▶ **What needs to be done**
Report each line below that carries the word "with".

START Dataset content

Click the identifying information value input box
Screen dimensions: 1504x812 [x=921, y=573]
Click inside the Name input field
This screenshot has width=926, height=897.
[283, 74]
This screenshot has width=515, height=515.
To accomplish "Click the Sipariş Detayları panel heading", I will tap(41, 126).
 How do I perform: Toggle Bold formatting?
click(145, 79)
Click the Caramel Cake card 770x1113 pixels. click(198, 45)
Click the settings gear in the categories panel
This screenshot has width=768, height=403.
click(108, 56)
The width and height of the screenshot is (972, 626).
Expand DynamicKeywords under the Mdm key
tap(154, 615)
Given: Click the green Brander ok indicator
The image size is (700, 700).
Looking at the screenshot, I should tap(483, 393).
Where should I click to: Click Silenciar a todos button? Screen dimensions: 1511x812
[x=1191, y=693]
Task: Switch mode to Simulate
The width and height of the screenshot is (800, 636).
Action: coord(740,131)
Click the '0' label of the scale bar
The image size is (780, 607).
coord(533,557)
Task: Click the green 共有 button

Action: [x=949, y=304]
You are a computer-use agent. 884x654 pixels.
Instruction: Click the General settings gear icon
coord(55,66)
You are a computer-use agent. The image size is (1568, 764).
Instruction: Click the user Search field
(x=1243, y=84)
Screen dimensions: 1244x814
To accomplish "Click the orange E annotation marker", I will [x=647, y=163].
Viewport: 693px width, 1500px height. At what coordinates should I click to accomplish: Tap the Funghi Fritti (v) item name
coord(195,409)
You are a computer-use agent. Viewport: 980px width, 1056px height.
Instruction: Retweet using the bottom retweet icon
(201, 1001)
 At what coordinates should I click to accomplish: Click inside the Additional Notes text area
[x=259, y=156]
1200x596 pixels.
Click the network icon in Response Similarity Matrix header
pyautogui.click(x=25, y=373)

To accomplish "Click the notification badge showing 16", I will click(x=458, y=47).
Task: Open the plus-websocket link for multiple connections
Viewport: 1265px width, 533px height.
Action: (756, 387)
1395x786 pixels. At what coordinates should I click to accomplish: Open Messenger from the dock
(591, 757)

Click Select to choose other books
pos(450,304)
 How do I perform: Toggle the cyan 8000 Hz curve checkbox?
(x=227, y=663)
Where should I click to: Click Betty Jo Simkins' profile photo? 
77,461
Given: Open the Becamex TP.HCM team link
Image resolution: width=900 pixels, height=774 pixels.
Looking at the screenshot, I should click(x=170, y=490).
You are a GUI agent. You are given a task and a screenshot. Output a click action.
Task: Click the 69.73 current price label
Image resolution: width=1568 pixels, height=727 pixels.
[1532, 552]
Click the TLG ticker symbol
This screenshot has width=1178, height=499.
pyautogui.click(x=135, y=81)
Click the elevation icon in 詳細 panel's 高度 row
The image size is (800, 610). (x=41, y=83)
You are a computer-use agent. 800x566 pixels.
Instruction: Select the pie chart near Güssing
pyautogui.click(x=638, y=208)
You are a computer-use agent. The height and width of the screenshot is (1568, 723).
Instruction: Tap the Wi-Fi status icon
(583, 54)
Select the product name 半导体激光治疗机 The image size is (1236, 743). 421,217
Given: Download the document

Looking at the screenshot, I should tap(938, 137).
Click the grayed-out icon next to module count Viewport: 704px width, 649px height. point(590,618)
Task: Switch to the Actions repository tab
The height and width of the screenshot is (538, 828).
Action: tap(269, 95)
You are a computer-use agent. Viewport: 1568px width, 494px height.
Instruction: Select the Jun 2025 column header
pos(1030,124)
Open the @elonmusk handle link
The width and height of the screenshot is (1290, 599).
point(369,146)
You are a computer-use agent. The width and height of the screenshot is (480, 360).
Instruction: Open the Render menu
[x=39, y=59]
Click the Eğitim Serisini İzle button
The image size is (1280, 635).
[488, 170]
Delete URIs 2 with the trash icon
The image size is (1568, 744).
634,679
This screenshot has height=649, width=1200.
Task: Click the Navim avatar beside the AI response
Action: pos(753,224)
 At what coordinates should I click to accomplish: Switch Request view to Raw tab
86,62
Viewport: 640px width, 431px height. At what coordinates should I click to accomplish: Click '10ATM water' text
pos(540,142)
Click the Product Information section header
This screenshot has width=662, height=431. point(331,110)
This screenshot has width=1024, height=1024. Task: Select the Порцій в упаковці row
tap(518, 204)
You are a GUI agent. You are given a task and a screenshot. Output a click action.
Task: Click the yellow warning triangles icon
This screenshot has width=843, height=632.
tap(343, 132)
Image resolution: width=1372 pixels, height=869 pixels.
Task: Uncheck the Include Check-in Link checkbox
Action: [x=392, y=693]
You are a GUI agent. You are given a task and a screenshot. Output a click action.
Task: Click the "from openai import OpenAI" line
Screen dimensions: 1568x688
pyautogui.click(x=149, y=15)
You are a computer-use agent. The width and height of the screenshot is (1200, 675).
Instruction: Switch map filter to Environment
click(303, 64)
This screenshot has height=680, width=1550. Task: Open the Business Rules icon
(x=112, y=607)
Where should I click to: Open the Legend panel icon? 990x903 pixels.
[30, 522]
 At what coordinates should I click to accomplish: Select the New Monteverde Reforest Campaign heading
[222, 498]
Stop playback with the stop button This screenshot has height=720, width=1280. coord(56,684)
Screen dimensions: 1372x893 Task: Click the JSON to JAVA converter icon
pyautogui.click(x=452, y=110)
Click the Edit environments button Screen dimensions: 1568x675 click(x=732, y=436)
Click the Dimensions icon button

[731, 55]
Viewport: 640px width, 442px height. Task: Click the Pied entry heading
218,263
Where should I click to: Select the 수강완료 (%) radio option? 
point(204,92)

END Dataset content

▶ **Reply to the task**
Delete URIs 2 with the trash icon
Stop playback with the stop button This screenshot has height=720, width=1280. coord(56,684)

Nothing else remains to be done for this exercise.